Now his RM from the bank, RM from the brokerage house, etc. know that here is a guy a little slow in understanding, sitting with tons of money and children busy with their own lives. Fixating on a dull market can leave you restlessly craving excitement that just isn’t there. Well, it is not supposed to be there. He is now an amazing sitting duck for selling – any of the following – leveraged funds, gold funds, gold mining funds, inverse funds, ETF, Chinese Real estate funds, venture funds, private equity fund, pms, BTST strategies (for people like me – buy today, sell tomorrow is BTST), And they do attack. What happens next?  Your guess is as good as mine. First of all these are not investments at all. They are speculations dependent on guessing which direction prices will twitch next or finding a buyer with an itchier trigger finger than your own. The greater fool theory has been taken over by the greater itch theory.

Why cannot this client be held back? Simply because the bank rep is too attractive for him to say no. He does not want to tell his RM that she can add NO VALUE AT ALL to his investing life.

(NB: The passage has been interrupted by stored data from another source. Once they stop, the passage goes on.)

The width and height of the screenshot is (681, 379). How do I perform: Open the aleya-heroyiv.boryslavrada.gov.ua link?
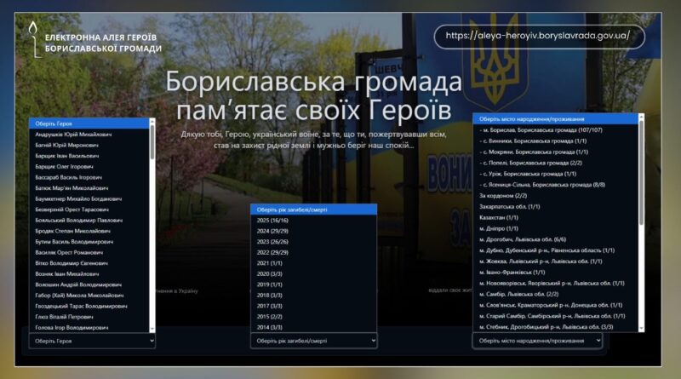(x=538, y=36)
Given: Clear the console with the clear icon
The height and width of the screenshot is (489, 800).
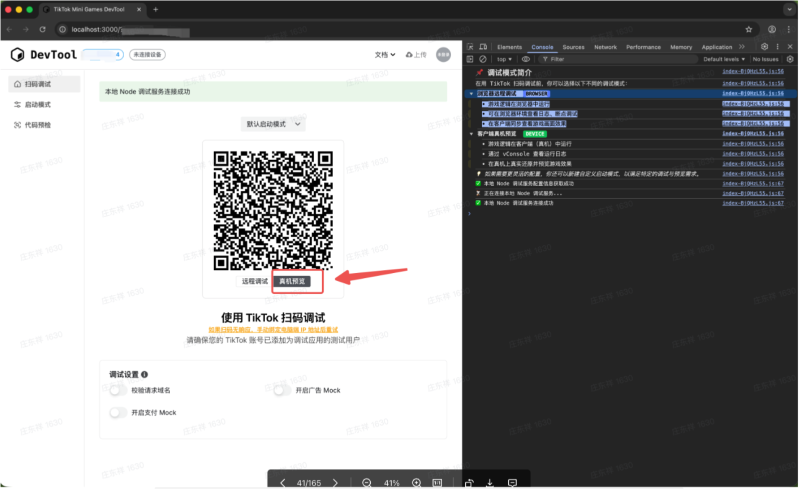Looking at the screenshot, I should pos(483,59).
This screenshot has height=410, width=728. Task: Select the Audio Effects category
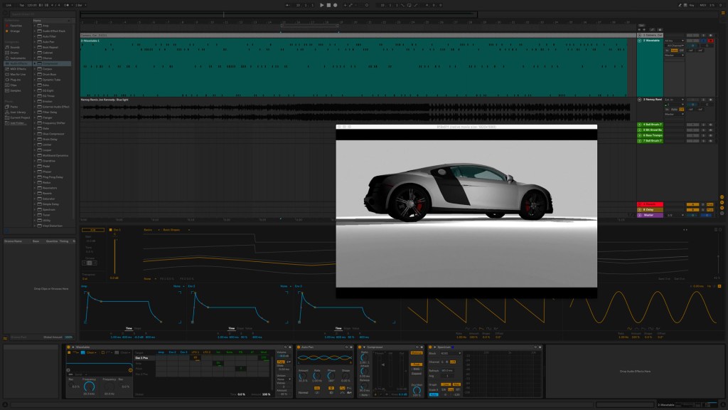(18, 63)
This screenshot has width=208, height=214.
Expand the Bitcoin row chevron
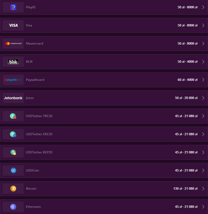203,189
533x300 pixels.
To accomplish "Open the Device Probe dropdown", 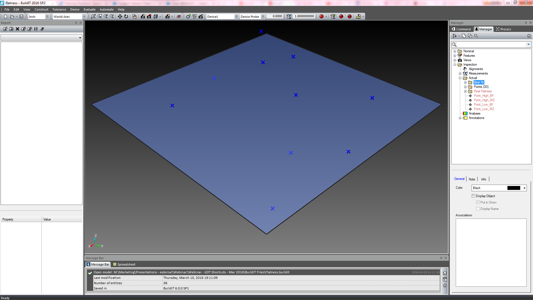I will 263,17.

If you are trying to find something interesting in investing, you are obviously in the wrong place. Go to the races, or go to the gambling houses for excitement…looking at the screen or at your portfolio for looking at something exciting while investing is absolutely foolish. In fact if you do find something interesting and exciting – you must have spotted a mistake. Your food, your exercise regime and your investing have to a great extent get boring and routine.

Read this para from a classic “All of this is true for professional as well as individual investors. In his classic book Where are the Customer’s Yachts?’ published in 1940, Fred Schwed wrote: “Your average Wall Streeter, faced with nothing profitable to do, does nothing for only a brief time. Then, suddenly and hysterically, he does something which turns out to be extremely unprofitable. He is not a lazy man.”

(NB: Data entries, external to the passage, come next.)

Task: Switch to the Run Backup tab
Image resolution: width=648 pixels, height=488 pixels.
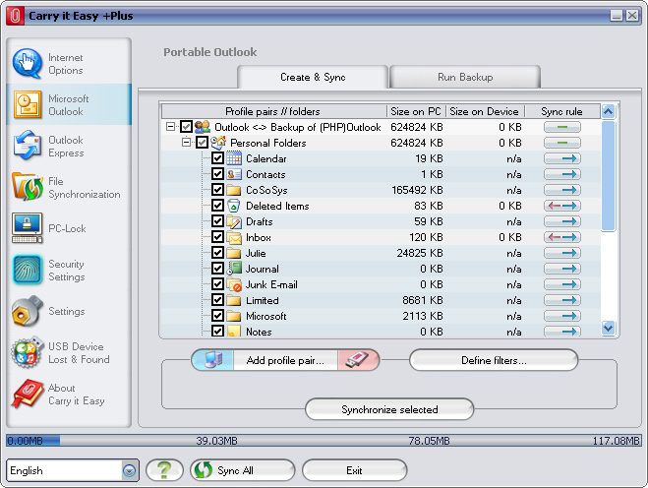Action: [465, 77]
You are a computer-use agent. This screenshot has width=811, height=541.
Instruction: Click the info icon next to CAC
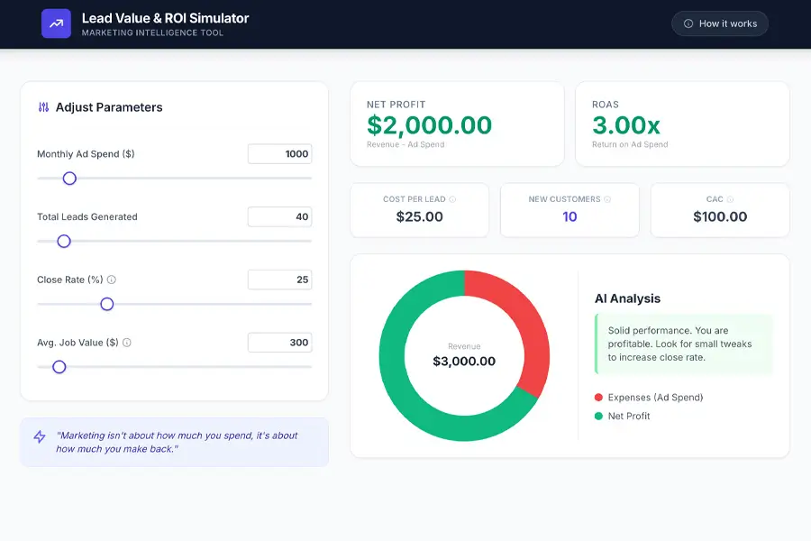coord(730,199)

So whether you work for yourself or work as a fund manager it is important that you do not take any action just for action sake. Like a goal keeper handling a penalty kick. He should be looking at the foot of the person kicking – not at his eyes..and the goal-keeper may actually have to do NOTHING – but normally he jumps to the right or left..and the ball passes without any problem.

 

 

  1. Last para is exceptional-

    So whether you work for yourself or work as a fund manager it is important that you do not take any action just for action sake. Like a goal keeper handling a penalty kick. He should be looking at the foot of the person kicking – not at his eyes..and the goal-keeper may actually have to do NOTHING – but normally he jumps to the right or left..and the ball passes without any problem.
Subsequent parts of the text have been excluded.